**Given exercise a:** Copy the forum thread word for word from "Do people really" to "you a picture.".

**Passage to read:**
★ ★ ★ ★

# Does your nervousness come off as being stupidity to others?



## Butterflyluv (Feb 12, 2013)

I get super nervous and shy around people I don't feel fully comfortable with and people often mistake this for stupidity or retardation. My peers, teachers and bosses have often commented on me being retarded because of these things but I get so nervous and awkward that I slip up and my mind gets clouded and I just can not say anything right. I get so fed up with this and want to lash out but don't because I dislike hurting others feelings and being seen as sensitive or over reacting.


----------



## licorice (Oct 5, 2013)

Do people really call real people "retarded"?

I get nervous and slip up, but I try to laugh it off and it seems to work for the most part. Perhaps some people see it as less problematic if even the one making the mistakes doesn't think it's worth worrying about and can relate to them about being lost.

I drew you a picture.


----------



## working on being happy (Jan 16, 2014)

even if you cant get your words out straight doesn't mean they can be rude. I've been told i'm really scary because i dont talk that much. manly for the same reason. i get all foggy too when i get stressed out. i was still uncomfortable at my job with people i was with for 6 year. shoot i have problems talking to my brother and we've been around each other for 24 for years. what do the people that really know you think about this? I'm sure they don't see you that way. dont listen to those extras


----------



## So Tactless (Feb 5, 2014)

★ ★ ★ ★

**Data supplied:**
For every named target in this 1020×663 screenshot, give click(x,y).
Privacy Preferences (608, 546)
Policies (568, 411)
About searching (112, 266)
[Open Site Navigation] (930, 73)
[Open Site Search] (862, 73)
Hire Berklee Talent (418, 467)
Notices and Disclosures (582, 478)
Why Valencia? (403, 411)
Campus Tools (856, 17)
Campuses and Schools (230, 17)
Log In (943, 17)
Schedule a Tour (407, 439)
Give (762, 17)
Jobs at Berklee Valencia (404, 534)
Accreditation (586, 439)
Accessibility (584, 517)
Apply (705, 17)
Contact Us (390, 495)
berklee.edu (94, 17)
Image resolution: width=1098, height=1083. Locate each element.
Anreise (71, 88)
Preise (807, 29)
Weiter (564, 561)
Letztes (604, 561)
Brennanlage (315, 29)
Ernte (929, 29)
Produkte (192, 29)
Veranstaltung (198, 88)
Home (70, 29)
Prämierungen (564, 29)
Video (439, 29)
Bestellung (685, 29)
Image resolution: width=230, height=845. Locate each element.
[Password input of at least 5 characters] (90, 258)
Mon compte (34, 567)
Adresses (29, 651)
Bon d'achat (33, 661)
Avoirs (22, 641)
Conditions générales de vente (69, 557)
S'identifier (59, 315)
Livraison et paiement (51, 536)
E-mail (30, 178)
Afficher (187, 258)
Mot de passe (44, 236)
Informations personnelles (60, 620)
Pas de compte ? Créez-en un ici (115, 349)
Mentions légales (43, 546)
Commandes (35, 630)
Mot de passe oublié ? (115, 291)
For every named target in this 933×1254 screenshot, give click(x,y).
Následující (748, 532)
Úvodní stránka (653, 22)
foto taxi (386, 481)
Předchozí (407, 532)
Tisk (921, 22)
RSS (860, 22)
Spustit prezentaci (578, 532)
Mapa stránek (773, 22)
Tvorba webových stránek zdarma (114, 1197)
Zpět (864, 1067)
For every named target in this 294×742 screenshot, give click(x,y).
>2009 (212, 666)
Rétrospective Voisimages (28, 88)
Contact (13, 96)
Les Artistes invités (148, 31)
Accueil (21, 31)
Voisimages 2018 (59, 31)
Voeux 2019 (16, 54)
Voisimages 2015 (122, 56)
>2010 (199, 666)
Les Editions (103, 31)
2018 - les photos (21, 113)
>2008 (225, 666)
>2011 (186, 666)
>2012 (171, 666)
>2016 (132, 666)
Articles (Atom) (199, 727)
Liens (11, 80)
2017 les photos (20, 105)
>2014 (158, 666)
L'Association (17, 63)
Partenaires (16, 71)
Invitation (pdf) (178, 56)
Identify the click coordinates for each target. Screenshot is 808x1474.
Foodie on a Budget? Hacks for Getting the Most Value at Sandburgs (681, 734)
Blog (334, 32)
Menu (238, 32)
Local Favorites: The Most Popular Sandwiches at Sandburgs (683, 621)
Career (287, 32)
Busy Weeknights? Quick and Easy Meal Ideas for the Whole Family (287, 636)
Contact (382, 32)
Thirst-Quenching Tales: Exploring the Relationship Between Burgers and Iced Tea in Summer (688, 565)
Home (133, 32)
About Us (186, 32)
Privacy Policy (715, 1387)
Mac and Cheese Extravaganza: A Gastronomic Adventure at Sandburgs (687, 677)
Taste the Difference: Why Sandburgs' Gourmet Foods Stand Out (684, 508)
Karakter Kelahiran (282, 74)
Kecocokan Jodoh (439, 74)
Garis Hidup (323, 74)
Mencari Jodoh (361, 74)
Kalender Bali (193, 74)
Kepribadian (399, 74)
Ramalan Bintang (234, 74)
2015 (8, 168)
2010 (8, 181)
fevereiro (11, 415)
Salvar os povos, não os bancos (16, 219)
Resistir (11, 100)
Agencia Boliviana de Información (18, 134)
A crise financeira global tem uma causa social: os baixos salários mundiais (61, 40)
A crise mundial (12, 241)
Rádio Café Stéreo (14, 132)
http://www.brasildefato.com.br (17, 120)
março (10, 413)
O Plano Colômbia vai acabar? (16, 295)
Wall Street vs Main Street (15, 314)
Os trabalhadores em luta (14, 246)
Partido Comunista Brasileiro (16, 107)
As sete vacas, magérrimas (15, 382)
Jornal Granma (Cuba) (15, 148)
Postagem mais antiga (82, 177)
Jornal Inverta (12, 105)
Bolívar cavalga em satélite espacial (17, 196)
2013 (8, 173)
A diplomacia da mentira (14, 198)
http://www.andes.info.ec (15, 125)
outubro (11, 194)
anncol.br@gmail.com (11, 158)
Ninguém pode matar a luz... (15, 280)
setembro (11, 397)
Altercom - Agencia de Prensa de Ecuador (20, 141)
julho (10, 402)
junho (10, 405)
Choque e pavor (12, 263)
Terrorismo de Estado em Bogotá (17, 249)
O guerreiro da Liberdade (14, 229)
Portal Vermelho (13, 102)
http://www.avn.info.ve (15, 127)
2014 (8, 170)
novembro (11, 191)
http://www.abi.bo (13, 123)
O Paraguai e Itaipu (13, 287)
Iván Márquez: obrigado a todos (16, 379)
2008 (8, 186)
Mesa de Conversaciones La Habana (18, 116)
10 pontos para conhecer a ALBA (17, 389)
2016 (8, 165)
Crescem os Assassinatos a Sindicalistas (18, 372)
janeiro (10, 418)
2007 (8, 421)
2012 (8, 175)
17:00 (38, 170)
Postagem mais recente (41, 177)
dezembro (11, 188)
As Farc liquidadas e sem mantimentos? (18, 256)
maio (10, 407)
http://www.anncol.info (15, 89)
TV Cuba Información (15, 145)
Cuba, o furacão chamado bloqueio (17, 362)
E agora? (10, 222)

★ ★ ★ ★

**Given exercise b:** Repeat the lines of the records from the line with "Campuses and Schools (230, 17)" to the line with "Brennanlage (315, 29)", including both of those lines and nothing else.

**Worked answer a:**
Do people really call real people "retarded"?

I get nervous and slip up, but I try to laugh it off and it seems to work for the most part. Perhaps some people see it as less problematic if even the one making the mistakes doesn't think it's worth worrying about and can relate to them about being lost.

I drew you a picture.

**Worked answer b:**
Campuses and Schools (230, 17)
Log In (943, 17)
Schedule a Tour (407, 439)
Give (762, 17)
Jobs at Berklee Valencia (404, 534)
Accreditation (586, 439)
Accessibility (584, 517)
Apply (705, 17)
Contact Us (390, 495)
berklee.edu (94, 17)
Image resolution: width=1098, height=1083. Locate each element.
Anreise (71, 88)
Preise (807, 29)
Weiter (564, 561)
Letztes (604, 561)
Brennanlage (315, 29)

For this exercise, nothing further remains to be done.